Bunu yansıtmayı bebek katili Apo için "Kurucu üyedir" demesiyle ispatlamaya çalışıyor... Düşünebiliyor musunuz?.. Daha düne kadar AKP'ye çok büyük hakaretlerle yüklenen Bahçeli, bugün AKP'yi kanatları almış.... Ona gelen önce bana gelsin... Yeter ki AKP'ye bir şey olmasın der gibi AKP'nin kapıkulu olmuş vaziyette... Hele ki MHP'nin siyasi arenada hiçbir iddiası olmaması insanı şüphe içinde bırakmıyor mu?.. Elbette bırakıyor.... Cumhurbaşkanlığı için aday çıkarmıyor... Anayasa Mahkemesi için suç duyurusunda bulunuyor... Hatta "Anayasa Mahkemesi kapatılsın" diye feryat ediyor... "Bizim tek liderimiz Tayyip Erdoğan" diyor da başka bir şey demiyor... Peki bu sevgi nereden doğdu?.. İnsanın aklının alası gelmiyor... Durum bu vaziyette giderken, Anayasa için bastırmaya başladı... İşin rengi değişmeye başladı... Tamam her şey söylenebilir ama Anayasa'nın ilk 4 maddesi için abuk subuk konuşulursa işte o zaman milletin Türklük damarı kabarır. Bunu çok iyi bildiği için o konuya öylesine temkinli yanaşıyor ki, ne şiş yansın - ne kebap misali orada AKP'yi hedefe koyuveriyor... İyi güzel de insanlar bunu yer mi?.. Yemez. Yutar mı?.. Yutmaz...

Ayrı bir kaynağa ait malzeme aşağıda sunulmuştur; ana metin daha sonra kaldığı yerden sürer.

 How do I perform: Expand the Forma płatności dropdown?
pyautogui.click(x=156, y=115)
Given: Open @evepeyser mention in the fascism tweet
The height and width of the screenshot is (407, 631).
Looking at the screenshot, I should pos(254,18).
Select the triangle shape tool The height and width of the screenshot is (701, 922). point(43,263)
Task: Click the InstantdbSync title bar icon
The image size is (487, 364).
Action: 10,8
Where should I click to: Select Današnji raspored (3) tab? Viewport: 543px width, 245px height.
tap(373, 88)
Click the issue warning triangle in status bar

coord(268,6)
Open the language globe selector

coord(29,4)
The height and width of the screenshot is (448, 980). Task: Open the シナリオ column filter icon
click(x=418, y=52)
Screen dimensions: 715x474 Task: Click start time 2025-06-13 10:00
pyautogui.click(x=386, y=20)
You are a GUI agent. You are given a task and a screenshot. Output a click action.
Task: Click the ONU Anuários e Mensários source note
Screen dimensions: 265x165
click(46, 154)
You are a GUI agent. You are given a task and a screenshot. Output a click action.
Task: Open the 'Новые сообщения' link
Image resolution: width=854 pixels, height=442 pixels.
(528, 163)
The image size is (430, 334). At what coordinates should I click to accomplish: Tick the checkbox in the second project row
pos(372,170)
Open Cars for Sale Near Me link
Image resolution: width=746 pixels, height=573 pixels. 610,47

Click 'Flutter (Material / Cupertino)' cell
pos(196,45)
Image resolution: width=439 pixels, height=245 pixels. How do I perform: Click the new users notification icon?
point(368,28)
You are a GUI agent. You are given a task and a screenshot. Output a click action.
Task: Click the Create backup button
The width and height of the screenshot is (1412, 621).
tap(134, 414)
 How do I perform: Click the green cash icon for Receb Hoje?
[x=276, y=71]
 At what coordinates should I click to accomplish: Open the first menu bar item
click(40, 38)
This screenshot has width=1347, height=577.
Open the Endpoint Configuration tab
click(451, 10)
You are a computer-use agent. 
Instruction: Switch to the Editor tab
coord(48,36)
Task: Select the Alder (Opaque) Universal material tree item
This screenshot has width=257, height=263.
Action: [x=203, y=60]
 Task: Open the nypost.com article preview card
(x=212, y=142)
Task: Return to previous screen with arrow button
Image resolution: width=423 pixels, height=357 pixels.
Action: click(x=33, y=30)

BOP İÇİN TÜRKİYE'Yİ PAZAR MALI GİBİ TEZGAHA KOYAN VE İSRAİL İLE AMERİKA'YA SUNAN AKP, BOP'TA ÜLKEYİ BÖLMEYİ BAŞARAMAYACAK.. ÇÜNKÜ BOP İÇİN ONA VERİLECEK OLAN GÖREVLER ÇOK AĞIR OLACAK... İsrail nasıl ki Tahran'a saldırmaya başladı, işte o andan itibaren Erdoğan'ın taraf tutma adına işinin çok olduğunu söylemek pek zor değildir hani... Neden biliyor musunuz?.. Savaş ile savaşı körükleyenin İslami cepheye değişik bakması ile onlara hizmet etmenin yanlış adımını görerek "Şu anda kararımı verdim" diyememenin kararsızlığını yaşamaktadır. Örneğin: 1) Ben BOP Eşbaşkanıyım derken bugün İsrail ve Amerika Tahran'ı bombaladığında "Ben Amerika'yı ve İsrail'i tutuyorum" diyemezsiniz. 2) Haçlı Ordusu'nu aratmayan İsrail ve Amerikan savaş stratejilerine hizmet etmek için ülkenin sınırlarına emperyal güçleri misafir etmek dünya siyasetini başka yönlere sürüklemektedir... 3) "Ben BOP Eşbaşkanıyım" dediğiniz için yarın Amerika ve İsrail size, "Hadi bakalım Eşbaşkanımız, sınırlarınızın ötesinde ve içinde olası bir Kürt devleti kurma görevini sana veriyoruz" derlerse ne yapacaksın?.. 4) Ayrıca, bebek katili Apo'nun Ermeni olduğu halde Kürtçülük yaparak Türkiye'nin parçalanmasına ön ayak olmak sizi güçlü kılmayacak... Birer piyon olarak Eşbaşkanlık görevini hayali yollarda sürdüreceksiniz... Ama Anayasamızı değiştirmenin öncülüğüne soyunduğunuzda bunun çok kolay olacağı umudunu taşımak büyük bir hata olmayacak mı?.. 5) Ayrıca Eşbaşkanın, "Öyle sokaklarda ben Türk'üm diyemeyeceksiniz" açıklamasını hatırladığınızda, bunun çok büyük bir risk taşıdığını bilmeli değiller mi?.. Hatta bu sözü söylemenin pişmanlığını mutlaka yaşayacaklarını, birilerinin onlara hatırlatmalı değil mi?..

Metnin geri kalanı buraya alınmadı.